Marc Lucotte mène un projet visant à réduire l’utilisation massive des controversés herbicides à base de glyphosate.

Par Marie-Claude Bourdon

12 octobre 2018 à 14 h 10

Mis à jour le 16 octobre 2018 à 16 h 10

La communauté scientifique commence à se questionner sur la réelle efficacité des cultures à base de glyphosate. Photo: Getty images

Le glyphosate a mauvaise presse. Même si les dangers liés à son utilisation continuent de diviser la communauté scientifique, un premier verdict est tombé en août dernier contre son fabricant Monsanto.  Un tribunal californien a condamné la firme (rachetée quelques mois plus tôt par l’allemande Bayer) à verser une compensation de près de 290 millions de dollars à un jardinier se disant victime d’un cancer causé par le puissant herbicide. Aux États-Unis et ailleurs, des milliers d’affaires semblables impliquent le glyphosate. Pourtant, son utilisation massive se poursuit. Au Québec, en 2016, près d’un million d’hectares ont été aspergés, soit 84% du maïs et 65% du soja cultivés dans la province. L’utilisation de l’herbicide serait même en légère augmentation.

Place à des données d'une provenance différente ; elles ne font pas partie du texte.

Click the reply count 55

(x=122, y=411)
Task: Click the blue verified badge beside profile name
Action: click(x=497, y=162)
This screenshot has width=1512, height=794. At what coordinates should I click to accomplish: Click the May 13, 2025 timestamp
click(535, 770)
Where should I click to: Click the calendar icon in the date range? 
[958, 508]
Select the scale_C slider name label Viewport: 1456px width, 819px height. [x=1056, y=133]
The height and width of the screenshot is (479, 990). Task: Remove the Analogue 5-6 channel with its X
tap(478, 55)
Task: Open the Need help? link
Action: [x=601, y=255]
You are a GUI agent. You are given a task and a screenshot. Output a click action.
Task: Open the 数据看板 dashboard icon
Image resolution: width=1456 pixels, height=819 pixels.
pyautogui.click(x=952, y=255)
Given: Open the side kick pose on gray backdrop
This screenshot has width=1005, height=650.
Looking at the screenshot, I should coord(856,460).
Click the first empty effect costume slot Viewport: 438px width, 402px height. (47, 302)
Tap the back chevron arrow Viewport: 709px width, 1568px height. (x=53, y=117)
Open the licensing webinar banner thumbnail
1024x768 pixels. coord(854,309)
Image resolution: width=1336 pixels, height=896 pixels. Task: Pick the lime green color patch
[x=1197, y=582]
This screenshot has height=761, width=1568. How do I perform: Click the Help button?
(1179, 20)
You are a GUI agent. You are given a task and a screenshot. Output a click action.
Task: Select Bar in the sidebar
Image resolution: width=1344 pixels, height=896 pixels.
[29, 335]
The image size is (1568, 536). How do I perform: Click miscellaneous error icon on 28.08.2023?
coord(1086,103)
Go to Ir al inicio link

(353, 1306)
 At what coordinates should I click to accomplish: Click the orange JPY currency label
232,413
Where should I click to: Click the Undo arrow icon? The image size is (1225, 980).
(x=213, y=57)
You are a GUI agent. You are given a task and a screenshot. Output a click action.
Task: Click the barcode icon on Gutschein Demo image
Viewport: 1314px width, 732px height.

Comment expliquer un tel attrait du produit malgré sa potentielle dangerosité? «Son faible coût pour les agriculteurs, son efficacité et sa facilité d’utilisation», explique Marc Lucotte, professeur au Département des sciences de la Terre et de l’atmosphère et titulaire de la Chaire de recherche sur la transition vers la durabilité des grandes cultures. Les herbicides à base de glyphosate (HBG), comme le Roundup de Monsanto, tuent toutes les plantes, sauf celles qui sont modifiées génétiquement pour leur résister. Les mauvaises herbes sont ainsi anéanties, laissant aux plantes qu’on veut cultiver (maïs, soja, canola…) tout l’espace voulu pour prospérer. «On peut être d’accord ou non, mais, en termes de génie génétique, c’est très fort», note le professeur.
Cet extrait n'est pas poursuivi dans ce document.